Presidente Lula e Hugo Motta, presidente da Câmara dos Deputados, trocaram farpas após aprovação do PL Antifacção (Fabio Rodrigues-Pozzebom/Agência Brasil)
Reporter
Publicado em 2 de janeiro de 2026 às 11h55.
O debate sobre projetos que tratam de segurança pública devem dominar a pauta da Câmara na retomada dos trabalhos neste ano e podem reeditar o embate entre governo e Legislativo no início de 2026.
Os deputados devem priorizar no começo do ano a análise da PEC da Segurança e do PL Antifacção, temas que costumam opor a base do presidente Luiz Inácio da Silva (PT) e os parlamentares de centro e de direita.
O petista encerrou 2025 com uma troca de afagos com o presidente da Câmara, Hugo Motta (Republicanos-PB), mas um mês antes ambos tiveram um atrito público devido ao PL Antifacção.

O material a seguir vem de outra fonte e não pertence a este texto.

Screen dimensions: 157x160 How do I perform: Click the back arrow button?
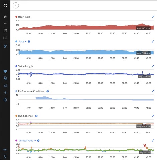[16, 5]
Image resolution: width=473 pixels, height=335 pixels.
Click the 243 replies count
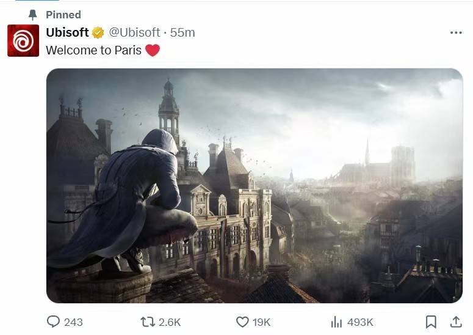[x=73, y=322]
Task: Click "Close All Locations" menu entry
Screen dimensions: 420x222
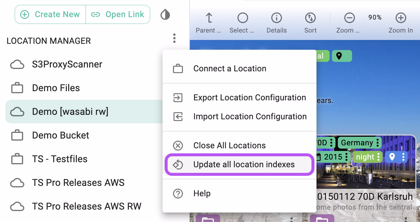Action: pyautogui.click(x=229, y=145)
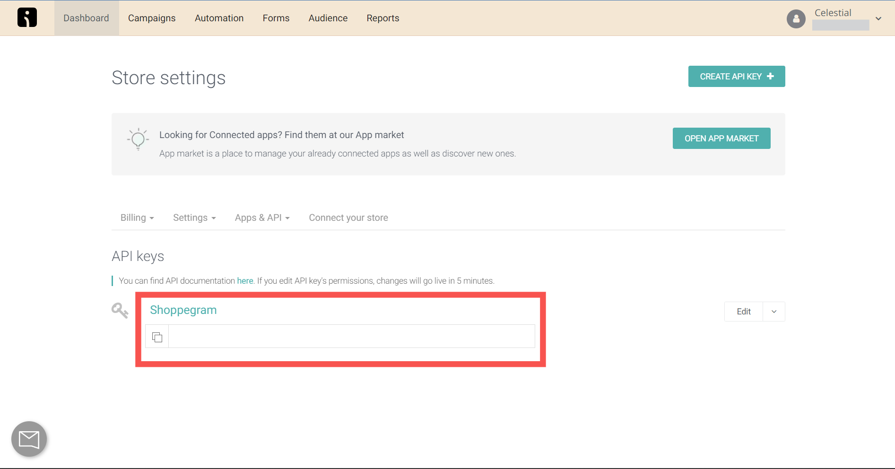
Task: Click the Edit button for Shoppegram
Action: tap(744, 312)
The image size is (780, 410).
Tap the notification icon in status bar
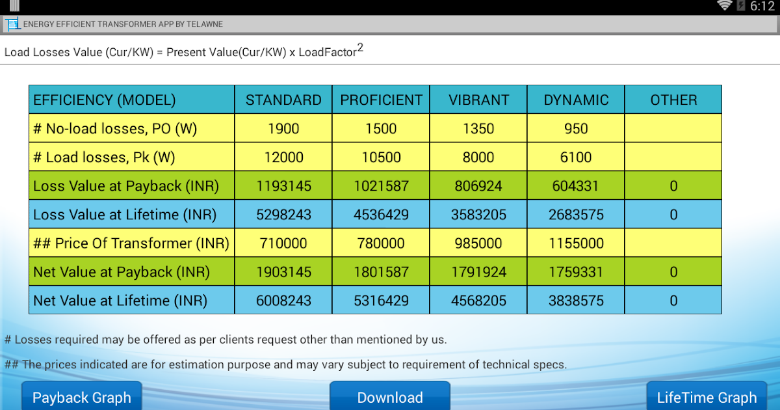[14, 5]
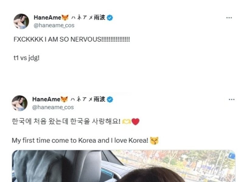Open the @haneame_cos handle on the second tweet
Screen dimensions: 246x182
click(53, 107)
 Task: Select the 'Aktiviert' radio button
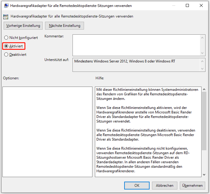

A controvérsia entre os dois começou com a escolha do deputado Guilherme Derrite (PP-SP) para relatar o projeto. Lula chegou a ligar para Motta a fim de expor a insatisfação com a indicação de um adversário do governo para conduzir os debates sobre um projeto do Executivo.
O presidente enviou a proposta à Casa após a megaoperação que matou 121 pessoas no Rio de Janeiro como forma de criar um discurso de endurecimento no combate à criminalidade.
A oposição, porém, acabou dominando o debate sobre o tema. Após a aprovação do projeto, Lula afirmou nas redes sociais que, da maneira como foi aprovado, o PL Antifacção "enfraquece o combate ao crime organizado e gera insegurança jurídica".
Pouco mais de duas horas depois e sem citar Lula diretamente, Motta usou a mesma rede social para dar uma resposta dura. “Não se pode desinformar a população, que é alvo diariamente do crime, com inverdades”, escreveu.
O projeto foi encaminhado ao Senado e, agora, passará de novo pela Câmara antes de ser encaminhado à sanção presidencial.
A PEC da Segurança também é de autoria do governo e sofre resistência entre deputados. Um dos principais pontos de discussão diz respeito à redistribuição de competências para atuar na área.
Governadores afirmam que Lula quer reduzir a atribuição dos estados no enfrentamento à violência, enquanto o governo federal afirma que pretende apenas fortalecer a atuação da União no setor.